Keith Hill’s squad is currently on course to train as normal over the next couple of days but following updated government advice, sources inside the club believe it is “inevitable” that players will soon be asked to train from home.
Several local sides have issued their players with individual training plans, instructing them to work from home. But medical staff are also advising that footballers avoid public gyms wherever possible to minimise the chance of contracting the coronavirus.
Staff continued to work at the stadium yesterday and are being kept abreast of the latest information.
Wanderers have declined to comment officially on whether they will close their facilities but are known to be awaiting guidance from the EFL, who have a board meeting later today which should shed some light on how they plan to tackle the remainder of the season.
UEFA announced yesterday that the European Championships would be put back to 2021 to allow domestic leagues some space to reorganise fixtures by the end of June and to ensure the safety of players and supporters. Reports also claimed that leading clubs in the Championship are pushing for fixtures to be resumed and completed whenever it is practical to do so.
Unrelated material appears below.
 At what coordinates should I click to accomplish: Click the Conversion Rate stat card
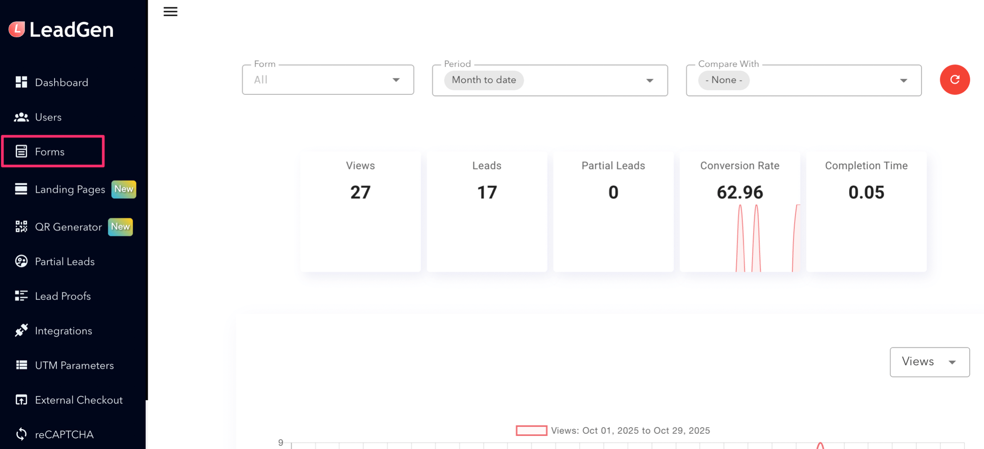pyautogui.click(x=739, y=211)
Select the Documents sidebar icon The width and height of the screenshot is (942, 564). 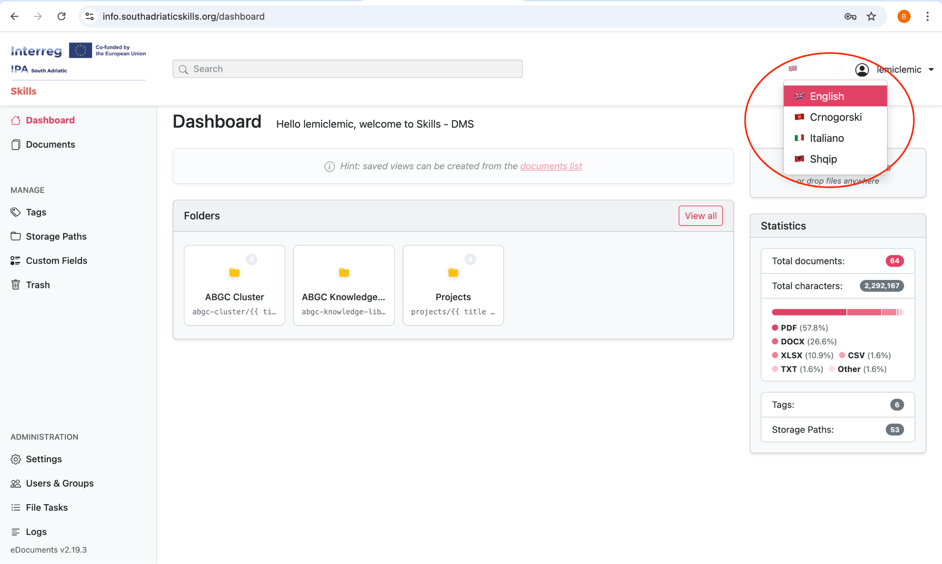16,144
Wanderers’ fate in League One is all-but guaranteed – with the club currently sitting bottom of the table, 21 points from safety, with only 30 points to play for.
But the situation further up the table, and particularly in and around the play-offs, is a lot more complicated and any attempt to ‘cut-off’ the season at the current stage would almost certainly result in legal challenges to the EFL from those who are affected.
The length of standard player contracts present another potential issue should the EFL decide to complete the season and extend it into the summer, and Wanderers have at least 15 senior pros who will be out of contract on June 31.